The entries below hold a line with "BROCHURES (1600, 983)" and a line with "Investigación (706, 200)". Return those lines and all that lie between them, exactly and only.

*** RAW DATA ***

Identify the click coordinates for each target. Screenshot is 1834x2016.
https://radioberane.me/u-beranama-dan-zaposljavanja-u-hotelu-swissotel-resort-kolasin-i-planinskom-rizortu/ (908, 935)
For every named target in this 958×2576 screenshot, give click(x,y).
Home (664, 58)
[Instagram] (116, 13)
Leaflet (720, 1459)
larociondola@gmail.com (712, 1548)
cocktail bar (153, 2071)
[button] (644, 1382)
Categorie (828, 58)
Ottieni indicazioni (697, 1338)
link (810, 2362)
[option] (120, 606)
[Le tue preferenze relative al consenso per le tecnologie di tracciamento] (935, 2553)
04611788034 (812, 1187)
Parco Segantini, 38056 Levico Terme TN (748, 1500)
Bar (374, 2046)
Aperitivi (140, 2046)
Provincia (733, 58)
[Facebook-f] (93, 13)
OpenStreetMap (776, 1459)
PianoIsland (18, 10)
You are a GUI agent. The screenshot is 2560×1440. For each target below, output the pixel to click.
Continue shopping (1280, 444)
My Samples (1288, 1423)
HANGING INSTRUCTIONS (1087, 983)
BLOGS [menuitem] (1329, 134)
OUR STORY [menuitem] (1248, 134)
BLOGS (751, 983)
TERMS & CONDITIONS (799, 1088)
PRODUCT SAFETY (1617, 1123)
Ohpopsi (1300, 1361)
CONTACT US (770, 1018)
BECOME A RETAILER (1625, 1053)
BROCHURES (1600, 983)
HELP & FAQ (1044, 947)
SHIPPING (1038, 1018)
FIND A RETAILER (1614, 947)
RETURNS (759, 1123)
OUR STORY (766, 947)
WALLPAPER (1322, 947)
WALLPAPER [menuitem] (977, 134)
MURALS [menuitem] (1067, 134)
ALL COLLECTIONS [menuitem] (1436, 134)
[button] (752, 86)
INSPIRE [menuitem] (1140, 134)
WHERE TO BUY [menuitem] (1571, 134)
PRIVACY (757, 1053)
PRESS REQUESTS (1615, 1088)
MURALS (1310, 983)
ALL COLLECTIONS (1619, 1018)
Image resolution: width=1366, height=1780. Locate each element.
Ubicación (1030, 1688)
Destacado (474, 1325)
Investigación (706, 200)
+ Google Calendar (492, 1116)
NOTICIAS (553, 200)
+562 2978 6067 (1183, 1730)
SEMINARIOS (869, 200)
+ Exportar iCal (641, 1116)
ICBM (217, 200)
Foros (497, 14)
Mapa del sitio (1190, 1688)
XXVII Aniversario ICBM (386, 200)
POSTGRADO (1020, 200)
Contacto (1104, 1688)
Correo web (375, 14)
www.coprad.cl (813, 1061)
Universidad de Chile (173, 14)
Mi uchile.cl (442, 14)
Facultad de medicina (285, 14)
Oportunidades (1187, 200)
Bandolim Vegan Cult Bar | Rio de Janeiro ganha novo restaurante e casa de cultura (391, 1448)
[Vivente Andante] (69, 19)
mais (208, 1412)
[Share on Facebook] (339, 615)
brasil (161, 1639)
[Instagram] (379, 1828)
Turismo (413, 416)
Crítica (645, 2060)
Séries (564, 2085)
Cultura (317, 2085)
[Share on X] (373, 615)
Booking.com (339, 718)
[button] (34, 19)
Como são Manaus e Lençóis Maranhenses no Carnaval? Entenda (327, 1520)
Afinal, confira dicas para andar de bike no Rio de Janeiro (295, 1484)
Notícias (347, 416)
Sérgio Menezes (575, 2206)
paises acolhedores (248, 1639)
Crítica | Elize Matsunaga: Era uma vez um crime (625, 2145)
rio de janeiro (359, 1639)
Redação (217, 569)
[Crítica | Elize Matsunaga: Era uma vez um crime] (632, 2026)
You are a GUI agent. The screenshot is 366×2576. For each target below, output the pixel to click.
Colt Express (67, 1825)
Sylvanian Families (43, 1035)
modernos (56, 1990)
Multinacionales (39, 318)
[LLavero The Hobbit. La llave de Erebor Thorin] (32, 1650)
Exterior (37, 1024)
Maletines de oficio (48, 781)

*** End of RAW DATA ***

▸ **ANSWER BOX**:
BROCHURES (1600, 983)
HELP & FAQ (1044, 947)
SHIPPING (1038, 1018)
FIND A RETAILER (1614, 947)
RETURNS (759, 1123)
OUR STORY (766, 947)
WALLPAPER (1322, 947)
WALLPAPER [menuitem] (977, 134)
MURALS [menuitem] (1067, 134)
ALL COLLECTIONS [menuitem] (1436, 134)
[button] (752, 86)
INSPIRE [menuitem] (1140, 134)
WHERE TO BUY [menuitem] (1571, 134)
PRIVACY (757, 1053)
PRESS REQUESTS (1615, 1088)
MURALS (1310, 983)
ALL COLLECTIONS (1619, 1018)
Image resolution: width=1366, height=1780. Locate each element.
Ubicación (1030, 1688)
Destacado (474, 1325)
Investigación (706, 200)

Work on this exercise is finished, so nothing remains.